## Problem to work on
Look below for the line containing "This screenshot has width=1919, height=1024.". Output it and each remaining line of the entries exactly, and nothing else.

Stored records:
+++

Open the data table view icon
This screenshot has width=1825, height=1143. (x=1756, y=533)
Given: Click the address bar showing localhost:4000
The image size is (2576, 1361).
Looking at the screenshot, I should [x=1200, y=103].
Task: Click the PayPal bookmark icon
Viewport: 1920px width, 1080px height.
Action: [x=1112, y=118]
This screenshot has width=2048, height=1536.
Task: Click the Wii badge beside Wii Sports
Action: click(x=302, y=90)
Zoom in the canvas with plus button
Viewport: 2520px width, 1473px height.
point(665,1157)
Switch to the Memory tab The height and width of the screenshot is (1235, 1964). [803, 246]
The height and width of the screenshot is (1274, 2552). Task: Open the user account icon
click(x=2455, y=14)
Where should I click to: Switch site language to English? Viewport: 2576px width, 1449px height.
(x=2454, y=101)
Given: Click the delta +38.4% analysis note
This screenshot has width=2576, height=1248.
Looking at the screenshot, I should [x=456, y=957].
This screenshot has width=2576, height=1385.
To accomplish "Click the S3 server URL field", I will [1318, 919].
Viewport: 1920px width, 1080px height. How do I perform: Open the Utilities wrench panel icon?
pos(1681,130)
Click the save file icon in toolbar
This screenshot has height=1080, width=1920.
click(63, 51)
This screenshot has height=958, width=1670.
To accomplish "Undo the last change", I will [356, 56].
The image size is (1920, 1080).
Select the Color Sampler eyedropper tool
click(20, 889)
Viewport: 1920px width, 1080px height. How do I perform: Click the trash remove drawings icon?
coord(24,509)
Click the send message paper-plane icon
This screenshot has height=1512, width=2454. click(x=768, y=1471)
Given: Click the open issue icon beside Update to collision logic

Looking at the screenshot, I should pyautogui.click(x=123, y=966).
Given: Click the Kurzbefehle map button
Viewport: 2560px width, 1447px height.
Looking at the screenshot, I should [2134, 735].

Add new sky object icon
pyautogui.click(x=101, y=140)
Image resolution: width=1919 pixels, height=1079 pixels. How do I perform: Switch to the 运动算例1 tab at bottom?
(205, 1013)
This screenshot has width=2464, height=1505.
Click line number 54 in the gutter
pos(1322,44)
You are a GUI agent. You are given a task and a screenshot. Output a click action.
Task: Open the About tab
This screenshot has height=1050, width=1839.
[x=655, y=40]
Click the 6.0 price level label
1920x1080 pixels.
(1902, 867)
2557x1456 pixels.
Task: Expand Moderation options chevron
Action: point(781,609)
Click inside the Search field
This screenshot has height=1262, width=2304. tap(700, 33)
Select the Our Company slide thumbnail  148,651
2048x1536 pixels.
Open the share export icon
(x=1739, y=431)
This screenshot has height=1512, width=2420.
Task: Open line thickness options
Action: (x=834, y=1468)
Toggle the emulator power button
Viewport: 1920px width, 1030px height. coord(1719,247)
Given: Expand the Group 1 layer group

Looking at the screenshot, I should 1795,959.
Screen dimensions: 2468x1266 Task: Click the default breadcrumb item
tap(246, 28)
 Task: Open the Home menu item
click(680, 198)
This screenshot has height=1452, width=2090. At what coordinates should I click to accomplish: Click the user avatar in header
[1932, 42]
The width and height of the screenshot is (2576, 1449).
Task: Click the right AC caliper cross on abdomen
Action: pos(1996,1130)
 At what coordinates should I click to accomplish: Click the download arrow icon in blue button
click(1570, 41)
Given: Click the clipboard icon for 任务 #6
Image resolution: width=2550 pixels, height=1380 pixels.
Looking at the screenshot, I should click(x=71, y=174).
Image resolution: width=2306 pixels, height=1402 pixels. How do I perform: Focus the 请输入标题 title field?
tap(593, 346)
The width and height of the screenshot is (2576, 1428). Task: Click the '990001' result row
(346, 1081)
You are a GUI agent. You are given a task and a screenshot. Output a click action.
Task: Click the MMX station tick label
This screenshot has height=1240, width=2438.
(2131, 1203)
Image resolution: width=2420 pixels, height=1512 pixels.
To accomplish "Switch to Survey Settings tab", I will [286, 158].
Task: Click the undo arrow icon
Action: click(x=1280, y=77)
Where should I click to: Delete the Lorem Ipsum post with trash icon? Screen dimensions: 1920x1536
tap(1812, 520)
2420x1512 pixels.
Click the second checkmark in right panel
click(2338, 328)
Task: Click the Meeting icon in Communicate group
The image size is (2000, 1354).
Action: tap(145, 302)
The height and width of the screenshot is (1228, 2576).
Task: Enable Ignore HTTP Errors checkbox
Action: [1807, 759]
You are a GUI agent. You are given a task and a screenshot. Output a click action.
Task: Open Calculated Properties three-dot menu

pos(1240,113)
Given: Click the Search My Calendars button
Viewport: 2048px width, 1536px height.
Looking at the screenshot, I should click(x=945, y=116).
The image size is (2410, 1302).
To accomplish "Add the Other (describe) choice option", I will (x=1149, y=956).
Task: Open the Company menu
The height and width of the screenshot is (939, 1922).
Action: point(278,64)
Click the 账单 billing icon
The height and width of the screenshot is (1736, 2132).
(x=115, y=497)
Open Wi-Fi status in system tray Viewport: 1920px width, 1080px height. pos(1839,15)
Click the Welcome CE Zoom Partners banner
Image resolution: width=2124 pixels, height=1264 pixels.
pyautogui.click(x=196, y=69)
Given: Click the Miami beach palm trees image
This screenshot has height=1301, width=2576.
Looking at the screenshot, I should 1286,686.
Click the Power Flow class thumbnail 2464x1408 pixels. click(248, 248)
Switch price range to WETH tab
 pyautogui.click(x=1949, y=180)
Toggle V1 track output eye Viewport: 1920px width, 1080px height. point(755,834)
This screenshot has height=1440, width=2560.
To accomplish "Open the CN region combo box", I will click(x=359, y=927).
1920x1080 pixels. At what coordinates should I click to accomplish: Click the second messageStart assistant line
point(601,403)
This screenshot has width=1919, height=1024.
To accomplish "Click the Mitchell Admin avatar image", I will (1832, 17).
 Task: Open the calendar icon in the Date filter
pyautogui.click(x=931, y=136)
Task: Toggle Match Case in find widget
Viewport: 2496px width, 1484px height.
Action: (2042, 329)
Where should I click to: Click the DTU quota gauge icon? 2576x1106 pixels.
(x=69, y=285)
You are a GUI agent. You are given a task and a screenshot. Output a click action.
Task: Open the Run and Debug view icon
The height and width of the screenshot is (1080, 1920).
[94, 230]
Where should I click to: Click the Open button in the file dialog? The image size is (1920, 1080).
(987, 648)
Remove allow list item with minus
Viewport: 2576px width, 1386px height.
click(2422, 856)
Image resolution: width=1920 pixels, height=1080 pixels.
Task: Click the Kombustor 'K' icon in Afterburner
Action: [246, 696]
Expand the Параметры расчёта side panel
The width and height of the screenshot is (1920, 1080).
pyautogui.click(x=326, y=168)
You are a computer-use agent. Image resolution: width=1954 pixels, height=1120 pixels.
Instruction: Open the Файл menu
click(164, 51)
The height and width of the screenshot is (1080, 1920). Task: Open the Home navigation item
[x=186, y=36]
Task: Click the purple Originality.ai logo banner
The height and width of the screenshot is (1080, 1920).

+++

## Exercise output
This screenshot has width=1919, height=1024.
To accomplish "Click the Mitchell Admin avatar image", I will (1832, 17).
 Task: Open the calendar icon in the Date filter
pyautogui.click(x=931, y=136)
Task: Toggle Match Case in find widget
Viewport: 2496px width, 1484px height.
Action: (2042, 329)
Where should I click to: Click the DTU quota gauge icon? 2576x1106 pixels.
(x=69, y=285)
You are a GUI agent. You are given a task and a screenshot. Output a click action.
Task: Open the Run and Debug view icon
The height and width of the screenshot is (1080, 1920).
[94, 230]
Where should I click to: Click the Open button in the file dialog? The image size is (1920, 1080).
(987, 648)
Remove allow list item with minus
Viewport: 2576px width, 1386px height.
click(2422, 856)
Image resolution: width=1920 pixels, height=1080 pixels.
Task: Click the Kombustor 'K' icon in Afterburner
Action: [246, 696]
Expand the Параметры расчёта side panel
The width and height of the screenshot is (1920, 1080).
pyautogui.click(x=326, y=168)
You are a computer-use agent. Image resolution: width=1954 pixels, height=1120 pixels.
Instruction: Open the Файл menu
click(164, 51)
The height and width of the screenshot is (1080, 1920). Task: Open the Home navigation item
[x=186, y=36]
Task: Click the purple Originality.ai logo banner
The height and width of the screenshot is (1080, 1920).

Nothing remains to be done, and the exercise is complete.